Le tribunal a suivi les conclusions du rapporteur public, magistrat chargé de donner en toute indépendance son appréciation sur les faits et les règles de droit.

Karine Butéri avait, lors de l'audience du 14 janvier dernier, estimé que le tribunal ne pouvait juger des faits liés à un accord international, en l'occurrence les accords d'Evian signés en mars 1962 accordant l'indépendance à l'Algérie.

Mais elle avait reconnu les manquements de l'Etat dans la protection de ses populations en 1962, comme l'avait fait le président de la République Jacques Chirac en 2001.

L'avocat du couple, Me Jacques Bernadet, a annoncé qu'il ferait appel de cette décision.

Le couple de pieds-noirs - originaires d'Oran et âgés de 77 ans - accuse Paris d'avoir abandonné les Français d'Algérie.

Le mari était enseignant et avait fait son service militaire en tant qu'officier dans une unité de harkis, des supplétifs de l'armée française. Elle était la fille d'un commerçant.

Ils disent avoir été contraints de fuir leur pays dans des circonstances qui justifient les poursuites engagées.

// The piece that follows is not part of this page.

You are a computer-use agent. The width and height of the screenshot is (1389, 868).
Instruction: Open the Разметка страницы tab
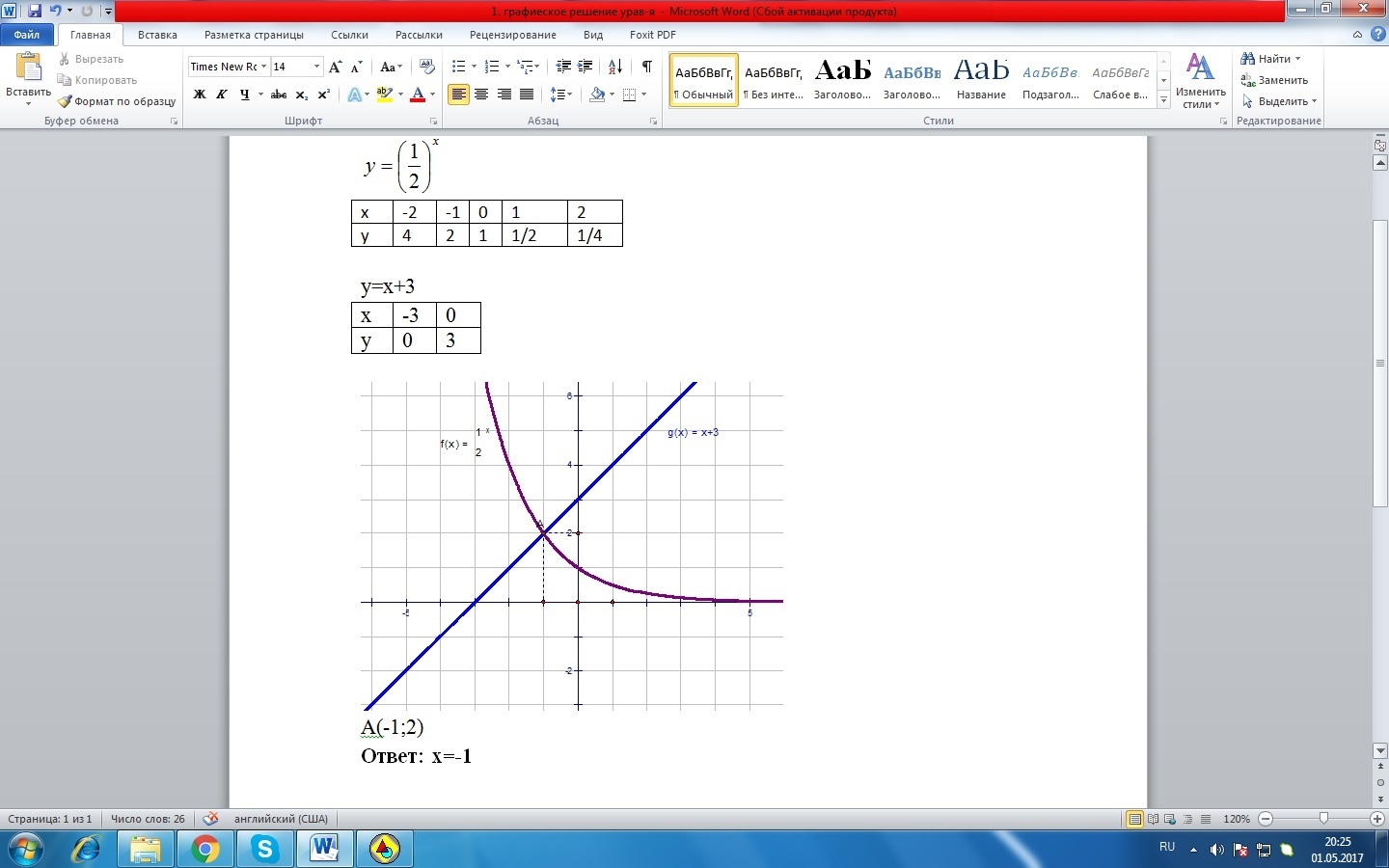point(254,35)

La femme a fui vers la métropole quelques jours après la fusillade de la rue d'Isly à Alger le 26 mars 1962, lorsque l'armée française a ouvert le feu sur des civils pro-Algérie française qui manifestaient, faisant une cinquantaine de morts.

"CRIME CONTRE L'HUMANITÉ"

L'homme avait fui quelques mois plus tard, en juin, après avoir attendu en vain l'ordre de rapatriement de son administration et avoir échappé à quatre tentatives d'enlèvement, abandonné qu'il était par son escorte habituelle.

Pour l'avocat, c'est au cours de cette période, entre janvier 1962 et la déclaration d'indépendance de l'Algérie en juillet, que la France va commettre l'irréparable.

"C'est en pleine conscience que le gouvernement français a provoqué l'exode des pieds-noirs et le massacre de dizaines de milliers de harkis pour des raisons politiques et ethniques", assure Me Bernadet qui y voit un "crime contre l'humanité".

Pour leur préjudice, le couple de pieds-noirs demandait près de 9 millions d'euros de dédommagement.

"Nous ferons appel bien évidemment", a dit l'avocat, rappelant avoir déjà déposé une plainte auprès du procureur de Paris en juillet dernier, notamment contre l'actuel président algérien Abdelaziz Bouteflika, un des fondateurs du Front de libération nationale algérien, pour "apologie de terrorisme".

L'avocat a engagé un recours contre le classement sans suite de cette plainte qui vise aussi François Hollande et le président de l'Assemblée nationale Claude Bartolone auxquels les plaignants reprochent d'avoir fleuri les tombes de combattants indépendantistes du FLN.